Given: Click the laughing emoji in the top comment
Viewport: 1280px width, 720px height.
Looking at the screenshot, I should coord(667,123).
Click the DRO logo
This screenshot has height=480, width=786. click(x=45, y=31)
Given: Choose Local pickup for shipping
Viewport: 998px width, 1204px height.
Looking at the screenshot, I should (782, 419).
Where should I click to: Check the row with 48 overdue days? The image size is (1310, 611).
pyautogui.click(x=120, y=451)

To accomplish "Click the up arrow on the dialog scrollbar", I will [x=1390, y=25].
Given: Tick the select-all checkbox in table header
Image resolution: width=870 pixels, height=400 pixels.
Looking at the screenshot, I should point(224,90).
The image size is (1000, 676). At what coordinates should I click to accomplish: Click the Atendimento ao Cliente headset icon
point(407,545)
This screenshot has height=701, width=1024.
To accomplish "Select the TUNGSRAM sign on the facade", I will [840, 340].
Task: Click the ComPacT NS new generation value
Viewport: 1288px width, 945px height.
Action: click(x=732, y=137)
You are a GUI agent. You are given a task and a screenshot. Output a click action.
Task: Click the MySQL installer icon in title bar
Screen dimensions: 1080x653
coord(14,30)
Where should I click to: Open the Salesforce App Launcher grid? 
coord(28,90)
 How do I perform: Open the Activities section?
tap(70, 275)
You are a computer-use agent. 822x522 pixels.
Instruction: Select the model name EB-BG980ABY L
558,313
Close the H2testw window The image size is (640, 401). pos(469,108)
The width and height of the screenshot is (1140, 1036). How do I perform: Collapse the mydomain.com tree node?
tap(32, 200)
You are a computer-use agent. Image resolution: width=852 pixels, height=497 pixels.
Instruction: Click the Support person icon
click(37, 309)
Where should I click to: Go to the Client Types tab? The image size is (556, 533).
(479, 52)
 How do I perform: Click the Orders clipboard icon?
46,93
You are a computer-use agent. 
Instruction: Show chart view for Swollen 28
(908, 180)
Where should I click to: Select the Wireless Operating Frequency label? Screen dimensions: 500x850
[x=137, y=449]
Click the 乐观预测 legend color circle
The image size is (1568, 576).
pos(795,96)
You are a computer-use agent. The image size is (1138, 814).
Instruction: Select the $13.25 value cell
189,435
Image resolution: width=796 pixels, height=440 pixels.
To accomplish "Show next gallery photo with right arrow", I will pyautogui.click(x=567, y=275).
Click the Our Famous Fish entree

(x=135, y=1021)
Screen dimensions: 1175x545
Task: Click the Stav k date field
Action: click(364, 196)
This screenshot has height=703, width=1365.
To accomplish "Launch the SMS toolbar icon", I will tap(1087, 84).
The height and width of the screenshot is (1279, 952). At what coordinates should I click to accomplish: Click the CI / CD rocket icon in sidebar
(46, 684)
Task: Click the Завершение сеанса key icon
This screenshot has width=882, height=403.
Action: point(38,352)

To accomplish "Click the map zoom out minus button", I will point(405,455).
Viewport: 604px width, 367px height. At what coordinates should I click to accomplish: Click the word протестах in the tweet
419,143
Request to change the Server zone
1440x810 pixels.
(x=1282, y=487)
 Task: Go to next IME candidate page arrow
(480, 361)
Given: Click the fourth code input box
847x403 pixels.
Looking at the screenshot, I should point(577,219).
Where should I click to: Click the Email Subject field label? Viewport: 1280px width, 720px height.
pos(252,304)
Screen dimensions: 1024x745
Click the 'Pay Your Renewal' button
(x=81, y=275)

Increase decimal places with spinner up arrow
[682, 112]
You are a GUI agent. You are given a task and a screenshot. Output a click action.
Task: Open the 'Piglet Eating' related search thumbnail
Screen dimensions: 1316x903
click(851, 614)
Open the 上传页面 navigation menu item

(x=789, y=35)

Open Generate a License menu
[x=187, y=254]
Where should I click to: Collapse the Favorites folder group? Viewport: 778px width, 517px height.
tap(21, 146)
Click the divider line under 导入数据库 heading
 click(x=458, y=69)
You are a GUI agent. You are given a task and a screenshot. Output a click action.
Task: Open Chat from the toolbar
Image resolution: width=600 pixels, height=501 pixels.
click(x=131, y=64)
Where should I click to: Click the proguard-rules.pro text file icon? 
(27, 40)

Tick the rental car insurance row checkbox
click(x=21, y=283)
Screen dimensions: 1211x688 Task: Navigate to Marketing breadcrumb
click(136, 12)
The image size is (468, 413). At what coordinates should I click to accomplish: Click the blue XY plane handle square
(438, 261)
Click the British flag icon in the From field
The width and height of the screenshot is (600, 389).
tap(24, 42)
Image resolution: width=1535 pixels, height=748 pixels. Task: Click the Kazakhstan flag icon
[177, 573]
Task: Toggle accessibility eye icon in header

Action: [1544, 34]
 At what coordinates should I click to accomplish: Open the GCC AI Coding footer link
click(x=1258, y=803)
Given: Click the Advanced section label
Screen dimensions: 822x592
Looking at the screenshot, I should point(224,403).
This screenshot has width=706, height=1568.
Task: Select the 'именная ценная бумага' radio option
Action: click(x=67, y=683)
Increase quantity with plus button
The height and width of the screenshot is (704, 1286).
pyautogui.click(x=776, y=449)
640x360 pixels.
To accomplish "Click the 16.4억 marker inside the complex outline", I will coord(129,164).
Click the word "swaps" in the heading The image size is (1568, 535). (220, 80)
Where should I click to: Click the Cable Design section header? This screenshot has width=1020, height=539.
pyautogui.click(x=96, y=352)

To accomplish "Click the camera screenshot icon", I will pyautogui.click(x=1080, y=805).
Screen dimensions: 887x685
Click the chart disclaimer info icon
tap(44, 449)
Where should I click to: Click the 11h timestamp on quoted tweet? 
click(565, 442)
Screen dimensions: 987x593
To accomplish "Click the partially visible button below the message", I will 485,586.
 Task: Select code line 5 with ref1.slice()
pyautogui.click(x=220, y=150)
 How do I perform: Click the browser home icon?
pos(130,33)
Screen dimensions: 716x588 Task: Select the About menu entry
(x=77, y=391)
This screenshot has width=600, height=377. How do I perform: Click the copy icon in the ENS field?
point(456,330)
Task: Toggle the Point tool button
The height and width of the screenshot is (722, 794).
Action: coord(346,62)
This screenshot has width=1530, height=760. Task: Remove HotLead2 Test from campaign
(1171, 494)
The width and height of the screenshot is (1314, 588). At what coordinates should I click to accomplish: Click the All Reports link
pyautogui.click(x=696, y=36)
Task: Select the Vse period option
====================
## What you have to do
Your task is to retype the whole listing, keeping every word exactly as it is.

## Result of this exercise
Given: Click the laughing emoji in the top comment
Viewport: 1280px width, 720px height.
Looking at the screenshot, I should coord(667,123).
Click the DRO logo
This screenshot has height=480, width=786. click(x=45, y=31)
Given: Choose Local pickup for shipping
Viewport: 998px width, 1204px height.
Looking at the screenshot, I should (782, 419).
Where should I click to: Check the row with 48 overdue days? The image size is (1310, 611).
pyautogui.click(x=120, y=451)

To accomplish "Click the up arrow on the dialog scrollbar", I will [x=1390, y=25].
Given: Tick the select-all checkbox in table header
Image resolution: width=870 pixels, height=400 pixels.
Looking at the screenshot, I should point(224,90).
The image size is (1000, 676). At what coordinates should I click to accomplish: Click the Atendimento ao Cliente headset icon
point(407,545)
This screenshot has height=701, width=1024.
To accomplish "Select the TUNGSRAM sign on the facade", I will [840, 340].
Task: Click the ComPacT NS new generation value
Viewport: 1288px width, 945px height.
Action: click(x=732, y=137)
You are a GUI agent. You are given a task and a screenshot. Output a click action.
Task: Click the MySQL installer icon in title bar
Screen dimensions: 1080x653
coord(14,30)
Where should I click to: Open the Salesforce App Launcher grid? 
coord(28,90)
 How do I perform: Open the Activities section?
tap(70, 275)
You are a computer-use agent. 822x522 pixels.
Instruction: Select the model name EB-BG980ABY L
558,313
Close the H2testw window The image size is (640, 401). pos(469,108)
The width and height of the screenshot is (1140, 1036). How do I perform: Collapse the mydomain.com tree node?
tap(32, 200)
You are a computer-use agent. Image resolution: width=852 pixels, height=497 pixels.
Instruction: Click the Support person icon
click(37, 309)
Where should I click to: Go to the Client Types tab? The image size is (556, 533).
(479, 52)
 How do I perform: Click the Orders clipboard icon?
46,93
You are a computer-use agent. 
Instruction: Show chart view for Swollen 28
(908, 180)
Where should I click to: Select the Wireless Operating Frequency label? Screen dimensions: 500x850
[x=137, y=449]
Click the 乐观预测 legend color circle
The image size is (1568, 576).
pos(795,96)
You are a computer-use agent. The image size is (1138, 814).
Instruction: Select the $13.25 value cell
189,435
Image resolution: width=796 pixels, height=440 pixels.
To accomplish "Show next gallery photo with right arrow", I will pyautogui.click(x=567, y=275).
Click the Our Famous Fish entree

(x=135, y=1021)
Screen dimensions: 1175x545
Task: Click the Stav k date field
Action: click(364, 196)
This screenshot has height=703, width=1365.
To accomplish "Launch the SMS toolbar icon", I will tap(1087, 84).
The height and width of the screenshot is (1279, 952). At what coordinates should I click to accomplish: Click the CI / CD rocket icon in sidebar
(46, 684)
Task: Click the Завершение сеанса key icon
This screenshot has width=882, height=403.
Action: point(38,352)

To accomplish "Click the map zoom out minus button", I will point(405,455).
Viewport: 604px width, 367px height. At what coordinates should I click to accomplish: Click the word протестах in the tweet
419,143
Request to change the Server zone
1440x810 pixels.
(x=1282, y=487)
 Task: Go to next IME candidate page arrow
(480, 361)
Given: Click the fourth code input box
847x403 pixels.
Looking at the screenshot, I should point(577,219).
Where should I click to: Click the Email Subject field label? Viewport: 1280px width, 720px height.
pos(252,304)
Screen dimensions: 1024x745
Click the 'Pay Your Renewal' button
(x=81, y=275)

Increase decimal places with spinner up arrow
[682, 112]
You are a GUI agent. You are given a task and a screenshot. Output a click action.
Task: Open the 'Piglet Eating' related search thumbnail
Screen dimensions: 1316x903
click(851, 614)
Open the 上传页面 navigation menu item

(x=789, y=35)

Open Generate a License menu
[x=187, y=254]
Where should I click to: Collapse the Favorites folder group? Viewport: 778px width, 517px height.
tap(21, 146)
Click the divider line under 导入数据库 heading
 click(x=458, y=69)
You are a GUI agent. You are given a task and a screenshot. Output a click action.
Task: Open Chat from the toolbar
Image resolution: width=600 pixels, height=501 pixels.
click(x=131, y=64)
Where should I click to: Click the proguard-rules.pro text file icon? 
(27, 40)

Tick the rental car insurance row checkbox
click(x=21, y=283)
Screen dimensions: 1211x688 Task: Navigate to Marketing breadcrumb
click(136, 12)
The image size is (468, 413). At what coordinates should I click to accomplish: Click the blue XY plane handle square
(438, 261)
Click the British flag icon in the From field
The width and height of the screenshot is (600, 389).
tap(24, 42)
Image resolution: width=1535 pixels, height=748 pixels. Task: Click the Kazakhstan flag icon
[177, 573]
Task: Toggle accessibility eye icon in header

Action: [1544, 34]
 At what coordinates should I click to accomplish: Open the GCC AI Coding footer link
click(x=1258, y=803)
Given: Click the Advanced section label
Screen dimensions: 822x592
Looking at the screenshot, I should point(224,403).
This screenshot has width=706, height=1568.
Task: Select the 'именная ценная бумага' radio option
Action: click(x=67, y=683)
Increase quantity with plus button
The height and width of the screenshot is (704, 1286).
pyautogui.click(x=776, y=449)
640x360 pixels.
To accomplish "Click the 16.4억 marker inside the complex outline", I will coord(129,164).
Click the word "swaps" in the heading The image size is (1568, 535). (220, 80)
Where should I click to: Click the Cable Design section header? This screenshot has width=1020, height=539.
pyautogui.click(x=96, y=352)

To accomplish "Click the camera screenshot icon", I will pyautogui.click(x=1080, y=805).
Screen dimensions: 887x685
Click the chart disclaimer info icon
tap(44, 449)
Where should I click to: Click the 11h timestamp on quoted tweet? 
click(565, 442)
Screen dimensions: 987x593
To accomplish "Click the partially visible button below the message", I will 485,586.
 Task: Select code line 5 with ref1.slice()
pyautogui.click(x=220, y=150)
 How do I perform: Click the browser home icon?
pos(130,33)
Screen dimensions: 716x588 Task: Select the About menu entry
(x=77, y=391)
This screenshot has width=600, height=377. How do I perform: Click the copy icon in the ENS field?
point(456,330)
Task: Toggle the Point tool button
The height and width of the screenshot is (722, 794).
Action: coord(346,62)
This screenshot has width=1530, height=760. Task: Remove HotLead2 Test from campaign
(1171, 494)
The width and height of the screenshot is (1314, 588). At what coordinates should I click to accomplish: Click the All Reports link
pyautogui.click(x=696, y=36)
Task: Select the Vse period option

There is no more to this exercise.